Cognitive Processes in Interpreting
This topic studies the mental operations that allow interpreters to comprehend, store, and re-express messages under severe time pressure.
Definition
The study of the perceptual, memory, attentional, and language-production processes underlying real-time interpreting.
Scope
This topic covers the cognitive science of interpreting: working memory and attention, the coordination of comprehension and production in simultaneous interpreting, cognitive load and its management, the ear-voice span, and the expertise that distinguishes professionals from novices. It treats process-oriented models such as Gile's effort models and Seeber's cognitive-load models, and draws on bilingualism research and experimental methods. The treatment is descriptive and grounded in psycholinguistics.
Core questions
- How do interpreters comprehend and produce speech at the same time?
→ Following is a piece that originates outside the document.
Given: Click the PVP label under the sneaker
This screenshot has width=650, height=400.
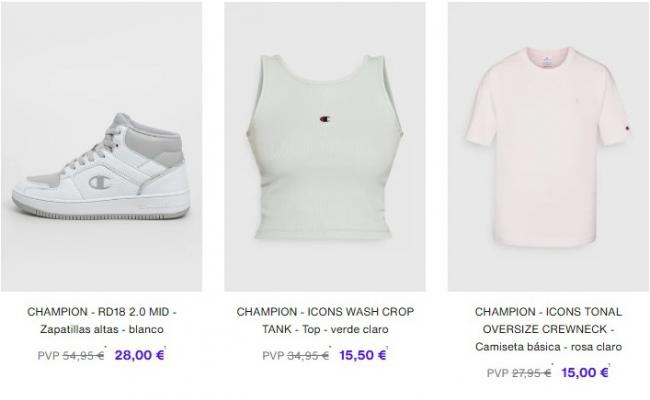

- What role does working memory play in interpreting?
- How is cognitive load distributed and managed during interpreting?
- What cognitive expertise distinguishes professional interpreters?
Key theories
- Effort models
- Gile's model of interpreting as competing processing efforts whose total demand can exceed available capacity, accounting for systematic errors when the interpreter is overloaded.
- Cognitive load models of simultaneous interpreting
- Seeber's refinement of how concurrent comprehension and production tasks impose load, drawing on multiple-resource theory to model when interference and overload occur.
History
Experimental study of interpreting began in the 1960s and 1970s with work on the ear-voice span and simultaneity, was systematized in Gile's effort models in the 1990s, and has since been enriched by bilingualism research, working-memory studies, and neuroimaging investigating the interpreting brain.
Debates
- How simultaneity is achieved
- Researchers debate how interpreters manage near-simultaneous listening and speaking—through serial switching, genuine parallel processing, or load-sharing strategies—and how working-memory capacity relates to interpreting skill.
Key figures
- Daniel Gile
- Kilian Seeber
- Ingrid Christoffels
- Annette de Groot
Related topics
Seminal works
- gile2009
- christoffels2005
- seeber2011
Frequently asked questions
- What is the ear-voice span?
- The ear-voice span is the time lag between hearing a portion of the source speech and producing its interpretation, a key measure in studies of simultaneous interpreting.
- Why is simultaneous interpreting so cognitively demanding?
- It requires listening, comprehending, storing, and producing speech in another language all at once, taxing attention and working memory close to their limits.